Sur le site «Conseils aux voyageurs» du ministère, la partie ouest du territoire libanais «est dorénavant signalée par la couleur orange et les déplacements y sont déconseillés sauf raison impérative». Le reste du pays est sous couleur rouge, c'est-à-dire «fortement déconseillé».

«Les déplacements dans les zones frontalières du pays, à Saïda et au sud de Beyrouth restent toujours formellement déconseillés, ces zones figurant en rouge sur les cartes du site», a précisé le porte-parole. Le site internet du Quai d'Orsay ne fait pas référence directement à des menaces venant de Syrie.

«Mesures de sécurité appropriées»

Pour Frédéric Gallois, ancien commandant du GIGN et l'un des dirigeants de Gallice Security, société de gestion de risques des entreprises françaises à l'étranger, «les propos d'Assad sont clairement une menace d'attentat à la voiture piégée contre un bâtiment diplomatique français ou un convoi de la Finul», la Force intérimaire des Nations unies au Liban.
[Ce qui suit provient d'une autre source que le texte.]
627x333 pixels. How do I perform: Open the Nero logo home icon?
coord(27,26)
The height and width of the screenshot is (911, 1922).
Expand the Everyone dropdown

La «seule menace régionale, c'est le Hezbollah», renchérit Louis Caprioli, longtemps chargé de la lutte contre le terrorisme à la Direction de la surveillance du territoire (DST, aujourd'hui DCRI). Ce spécialiste des réseaux islamistes, aujourd'hui conseiller spécial chez Géos, société de sécurité privée, rappelle que les «Syriens ont toujours considéré le Liban comme leur arrière-cour d'autant plus qu'ils peuvent s'appuyer sur le Hezbollah».

Louis Caprioli craint que le mouvement chiite libanais ne vise dans le sud du pays des soldats français de la Finul, dont la France est l'un des principaux contributeurs.

«Assad aboie beaucoup, mais n'a rien fait après le raid israélien mené il y a deux semaines contre une position d'un groupe palestinien proche du régime syrien dans le sud du Liban», relativise l'ancien chef d'un service de renseignement français s'exprimant sous la condition de l'anonymat. Pour autant, ajoute ce spécialiste, «rien n'interdit au président syrien de s'attaquer, par Hezbollah interposé, aux soldats français de la Finul».

Interrogée par l'AFP à Beyrouth, la force de l'ONU a assuré prendre «les mesures de sécurité appropriées» conformément à sa propre «évaluation des menaces». «La situation sur le terrain est calme», a toutefois déclaré mardi une porte-parole.